Records:
____________________

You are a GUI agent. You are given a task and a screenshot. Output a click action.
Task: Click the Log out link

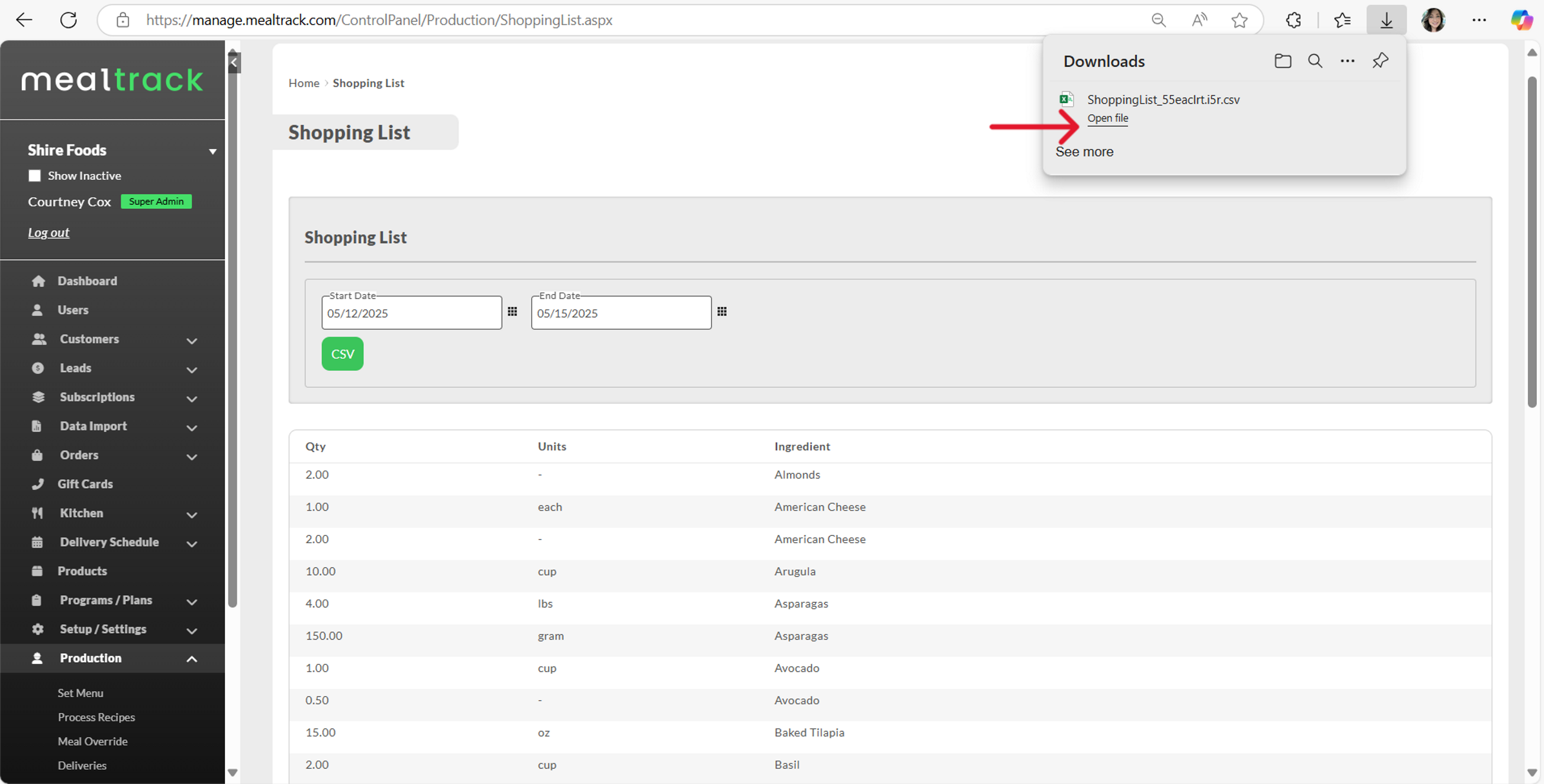coord(48,232)
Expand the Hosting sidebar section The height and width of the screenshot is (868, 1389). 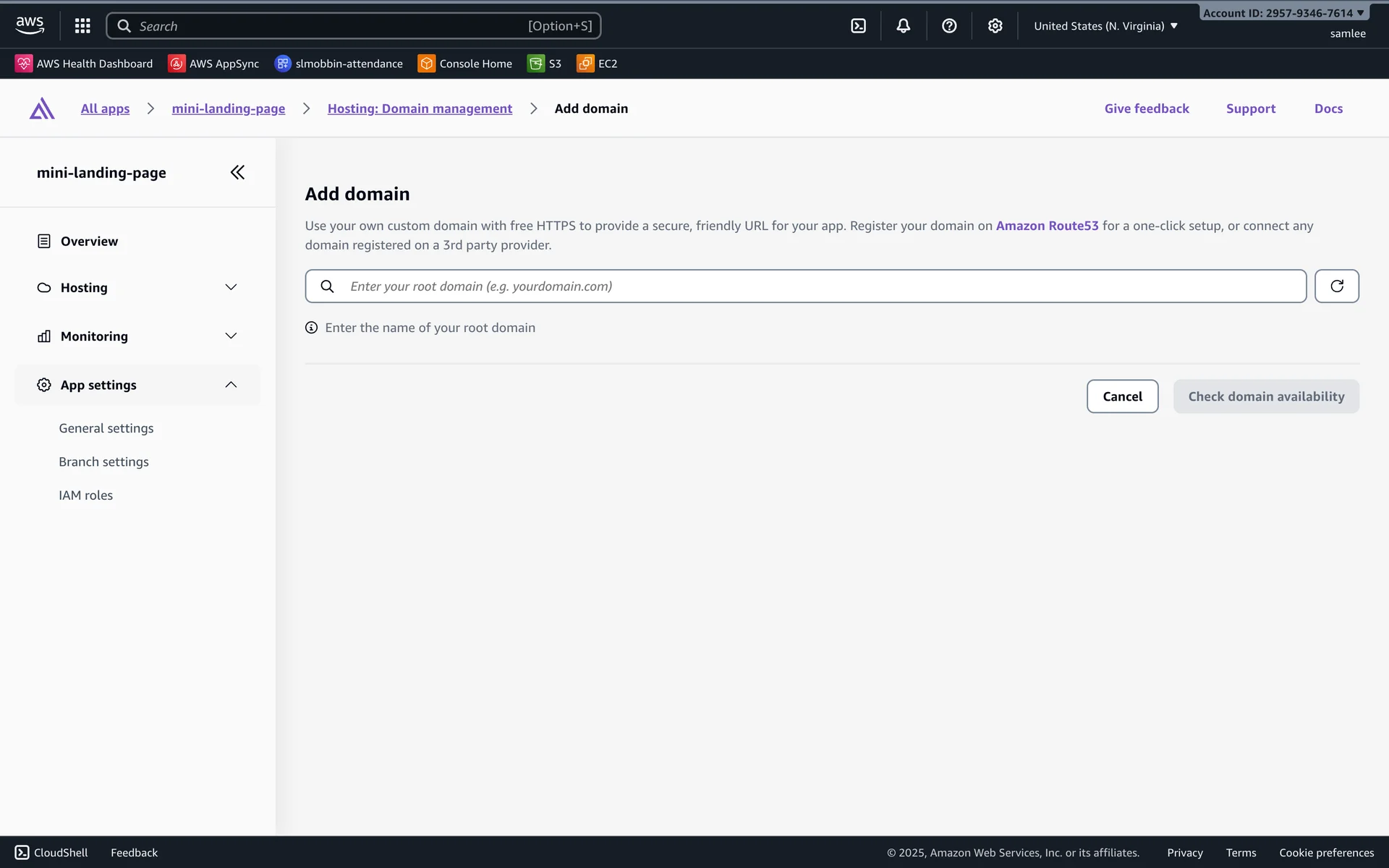[137, 288]
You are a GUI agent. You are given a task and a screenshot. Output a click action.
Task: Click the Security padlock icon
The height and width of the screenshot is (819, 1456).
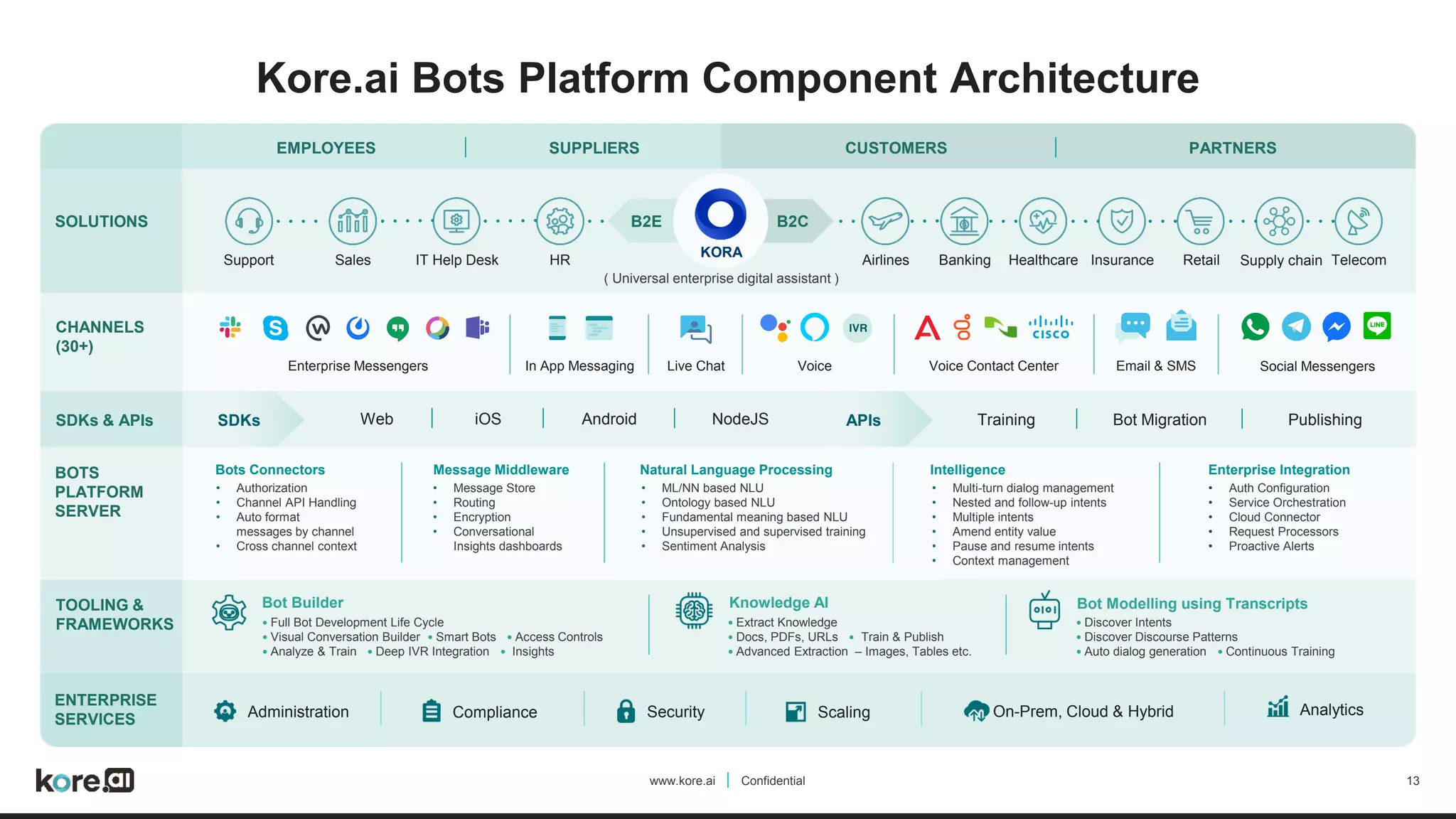[626, 711]
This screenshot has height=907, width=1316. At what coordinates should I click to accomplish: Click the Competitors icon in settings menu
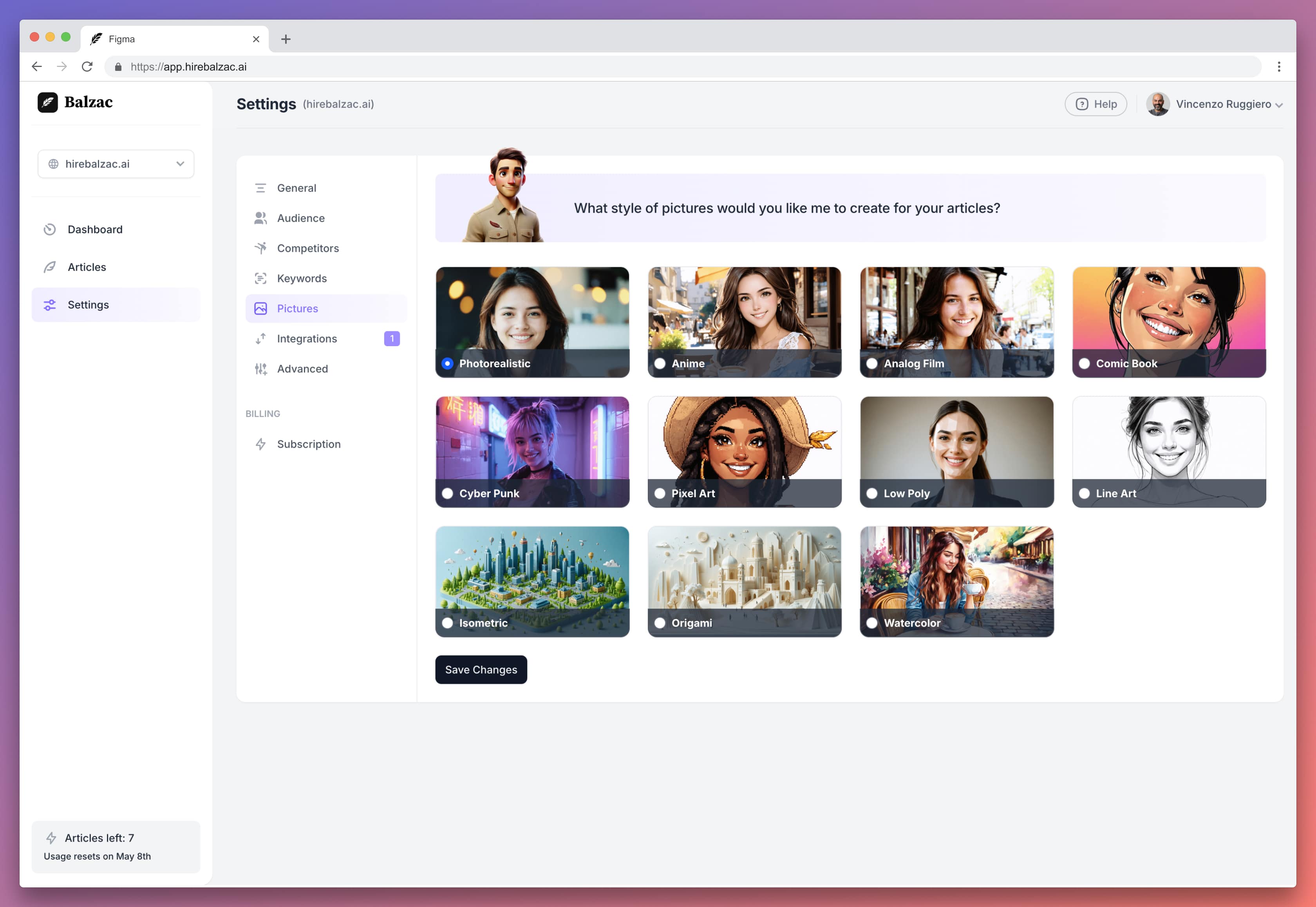pos(261,248)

____________________

Problem statement:
Emit the lines of the data above from the one containing "This screenshot has" through its final line, both endpoints included. Pictures do not belong in the output.

Written reply:
This screenshot has height=907, width=1316. At what coordinates should I click to accomplish: Click the Competitors icon in settings menu
pos(261,248)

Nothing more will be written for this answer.